┌──

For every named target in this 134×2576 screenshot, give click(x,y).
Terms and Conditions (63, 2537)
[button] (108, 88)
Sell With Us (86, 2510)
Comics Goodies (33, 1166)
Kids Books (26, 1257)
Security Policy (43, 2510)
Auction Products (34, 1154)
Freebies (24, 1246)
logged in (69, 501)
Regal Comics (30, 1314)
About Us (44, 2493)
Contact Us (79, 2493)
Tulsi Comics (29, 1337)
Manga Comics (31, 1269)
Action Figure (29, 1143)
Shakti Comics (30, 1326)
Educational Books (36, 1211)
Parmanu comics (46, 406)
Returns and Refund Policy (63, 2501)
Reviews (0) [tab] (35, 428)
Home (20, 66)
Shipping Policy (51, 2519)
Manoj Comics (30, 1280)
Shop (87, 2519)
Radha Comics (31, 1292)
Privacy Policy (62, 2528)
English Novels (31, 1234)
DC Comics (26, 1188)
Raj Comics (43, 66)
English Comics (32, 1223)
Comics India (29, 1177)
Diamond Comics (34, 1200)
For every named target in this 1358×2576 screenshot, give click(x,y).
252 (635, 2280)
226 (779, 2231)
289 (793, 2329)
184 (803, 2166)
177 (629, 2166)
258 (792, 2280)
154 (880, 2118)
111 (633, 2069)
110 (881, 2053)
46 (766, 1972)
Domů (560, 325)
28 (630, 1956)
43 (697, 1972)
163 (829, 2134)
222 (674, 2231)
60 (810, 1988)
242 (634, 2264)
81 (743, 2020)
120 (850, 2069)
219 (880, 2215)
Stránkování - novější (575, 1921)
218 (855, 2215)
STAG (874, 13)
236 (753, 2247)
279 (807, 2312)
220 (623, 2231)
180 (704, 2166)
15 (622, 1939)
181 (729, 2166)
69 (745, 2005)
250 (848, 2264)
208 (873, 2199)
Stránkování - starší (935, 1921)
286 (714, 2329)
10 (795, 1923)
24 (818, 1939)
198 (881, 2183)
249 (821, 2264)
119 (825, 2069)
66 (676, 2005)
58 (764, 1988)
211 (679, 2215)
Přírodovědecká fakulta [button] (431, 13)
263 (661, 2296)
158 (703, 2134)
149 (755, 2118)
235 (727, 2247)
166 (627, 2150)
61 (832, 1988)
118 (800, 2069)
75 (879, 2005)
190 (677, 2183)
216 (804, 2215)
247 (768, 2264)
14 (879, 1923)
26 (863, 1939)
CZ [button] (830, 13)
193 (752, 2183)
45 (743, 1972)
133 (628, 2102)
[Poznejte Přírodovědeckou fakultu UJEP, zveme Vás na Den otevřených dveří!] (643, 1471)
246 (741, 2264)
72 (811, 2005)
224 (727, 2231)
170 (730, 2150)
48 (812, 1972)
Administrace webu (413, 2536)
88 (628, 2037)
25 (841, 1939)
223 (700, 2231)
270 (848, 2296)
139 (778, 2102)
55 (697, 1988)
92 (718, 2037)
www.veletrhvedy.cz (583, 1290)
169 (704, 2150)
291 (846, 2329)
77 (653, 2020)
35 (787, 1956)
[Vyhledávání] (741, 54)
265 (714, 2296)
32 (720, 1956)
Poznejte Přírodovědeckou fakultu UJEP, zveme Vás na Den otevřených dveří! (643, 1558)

└──

**Work order:**
Lines with "zveme": return each one from the data above.

**Task output:**
[Poznejte Přírodovědeckou fakultu UJEP, zveme Vás na Den otevřených dveří!] (643, 1471)
Poznejte Přírodovědeckou fakultu UJEP, zveme Vás na Den otevřených dveří! (643, 1558)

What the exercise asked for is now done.